EXERCISE REQUIREMENTS:
What lines in the data hold the string "computer"? Show them.
====== DATASET EXTRACT ======
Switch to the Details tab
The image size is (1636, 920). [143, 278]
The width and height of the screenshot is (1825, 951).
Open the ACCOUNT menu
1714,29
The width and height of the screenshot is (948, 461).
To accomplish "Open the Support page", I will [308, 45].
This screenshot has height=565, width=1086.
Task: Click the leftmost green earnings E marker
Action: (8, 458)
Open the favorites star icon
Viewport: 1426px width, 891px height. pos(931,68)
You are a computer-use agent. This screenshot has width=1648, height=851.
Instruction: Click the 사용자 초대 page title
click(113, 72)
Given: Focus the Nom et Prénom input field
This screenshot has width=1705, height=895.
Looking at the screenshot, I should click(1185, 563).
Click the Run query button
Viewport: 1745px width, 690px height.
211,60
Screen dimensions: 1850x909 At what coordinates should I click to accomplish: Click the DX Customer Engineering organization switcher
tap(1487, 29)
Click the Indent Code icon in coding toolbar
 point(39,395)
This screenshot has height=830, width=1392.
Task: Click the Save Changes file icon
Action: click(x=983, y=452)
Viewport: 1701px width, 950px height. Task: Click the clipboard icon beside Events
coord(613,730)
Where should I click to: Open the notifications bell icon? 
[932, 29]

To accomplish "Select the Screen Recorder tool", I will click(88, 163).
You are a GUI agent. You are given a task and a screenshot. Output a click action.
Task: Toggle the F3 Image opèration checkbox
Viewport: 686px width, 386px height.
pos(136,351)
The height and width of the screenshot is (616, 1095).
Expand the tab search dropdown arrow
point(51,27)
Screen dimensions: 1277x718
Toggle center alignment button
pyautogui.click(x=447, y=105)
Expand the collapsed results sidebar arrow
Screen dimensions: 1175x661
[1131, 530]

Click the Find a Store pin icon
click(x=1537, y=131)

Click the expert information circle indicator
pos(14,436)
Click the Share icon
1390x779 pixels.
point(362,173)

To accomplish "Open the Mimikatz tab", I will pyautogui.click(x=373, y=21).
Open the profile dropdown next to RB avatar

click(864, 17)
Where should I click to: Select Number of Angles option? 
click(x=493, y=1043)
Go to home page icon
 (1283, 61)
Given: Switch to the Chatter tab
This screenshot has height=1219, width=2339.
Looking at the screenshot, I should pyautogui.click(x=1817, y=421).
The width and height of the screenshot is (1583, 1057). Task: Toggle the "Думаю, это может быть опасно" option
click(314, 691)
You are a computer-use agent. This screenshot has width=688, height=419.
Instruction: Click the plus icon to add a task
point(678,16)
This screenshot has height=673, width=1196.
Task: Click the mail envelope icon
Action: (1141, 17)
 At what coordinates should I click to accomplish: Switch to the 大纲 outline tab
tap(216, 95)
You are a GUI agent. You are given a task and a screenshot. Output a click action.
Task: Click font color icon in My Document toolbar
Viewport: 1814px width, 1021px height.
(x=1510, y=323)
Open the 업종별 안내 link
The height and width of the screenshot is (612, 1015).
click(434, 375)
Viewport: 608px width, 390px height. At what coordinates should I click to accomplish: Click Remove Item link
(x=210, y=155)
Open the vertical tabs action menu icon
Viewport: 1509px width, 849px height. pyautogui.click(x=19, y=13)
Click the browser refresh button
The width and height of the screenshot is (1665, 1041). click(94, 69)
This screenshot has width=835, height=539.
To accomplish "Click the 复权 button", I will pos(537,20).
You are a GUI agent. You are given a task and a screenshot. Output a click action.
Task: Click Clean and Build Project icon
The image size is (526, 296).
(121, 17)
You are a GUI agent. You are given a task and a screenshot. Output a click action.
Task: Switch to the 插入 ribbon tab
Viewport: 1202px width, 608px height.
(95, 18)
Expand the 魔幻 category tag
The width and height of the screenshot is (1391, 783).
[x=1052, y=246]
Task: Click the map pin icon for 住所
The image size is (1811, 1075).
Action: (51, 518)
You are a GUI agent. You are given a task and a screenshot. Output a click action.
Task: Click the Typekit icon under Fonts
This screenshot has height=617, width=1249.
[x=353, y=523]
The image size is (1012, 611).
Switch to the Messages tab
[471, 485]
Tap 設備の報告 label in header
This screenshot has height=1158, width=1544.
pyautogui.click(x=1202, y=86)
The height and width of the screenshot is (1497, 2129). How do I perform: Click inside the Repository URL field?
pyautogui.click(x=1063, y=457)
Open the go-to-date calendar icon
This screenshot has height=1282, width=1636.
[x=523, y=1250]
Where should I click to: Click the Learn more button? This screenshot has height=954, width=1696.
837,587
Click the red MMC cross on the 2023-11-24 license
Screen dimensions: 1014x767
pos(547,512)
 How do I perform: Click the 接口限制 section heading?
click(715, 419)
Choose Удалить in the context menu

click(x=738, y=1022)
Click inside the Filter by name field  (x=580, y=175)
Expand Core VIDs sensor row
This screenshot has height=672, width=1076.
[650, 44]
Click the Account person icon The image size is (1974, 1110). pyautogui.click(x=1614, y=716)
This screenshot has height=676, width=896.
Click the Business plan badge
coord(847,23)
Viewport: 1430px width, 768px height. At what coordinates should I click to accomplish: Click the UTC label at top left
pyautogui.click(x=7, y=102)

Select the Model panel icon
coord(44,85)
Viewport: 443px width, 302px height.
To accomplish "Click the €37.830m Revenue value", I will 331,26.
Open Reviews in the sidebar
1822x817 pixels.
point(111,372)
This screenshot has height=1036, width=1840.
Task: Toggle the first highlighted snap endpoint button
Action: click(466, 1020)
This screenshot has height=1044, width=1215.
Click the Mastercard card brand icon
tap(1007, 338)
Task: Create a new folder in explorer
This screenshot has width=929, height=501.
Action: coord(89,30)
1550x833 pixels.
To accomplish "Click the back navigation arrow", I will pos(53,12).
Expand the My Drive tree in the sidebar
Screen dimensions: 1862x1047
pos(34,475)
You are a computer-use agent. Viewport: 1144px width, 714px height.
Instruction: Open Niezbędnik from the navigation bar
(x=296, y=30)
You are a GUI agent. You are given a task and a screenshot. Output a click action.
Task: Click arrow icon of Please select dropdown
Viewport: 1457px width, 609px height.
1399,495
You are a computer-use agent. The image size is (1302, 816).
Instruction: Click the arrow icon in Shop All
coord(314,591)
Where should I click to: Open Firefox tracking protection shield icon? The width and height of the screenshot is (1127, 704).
======
YOUR RESPONSE:
You are a computer-use agent. This screenshot has width=1648, height=851.
You are a computer-use agent. This screenshot has width=688, height=419.
You are a computer-use agent. Viewport: 1144px width, 714px height.
You are a computer-use agent. The image size is (1302, 816).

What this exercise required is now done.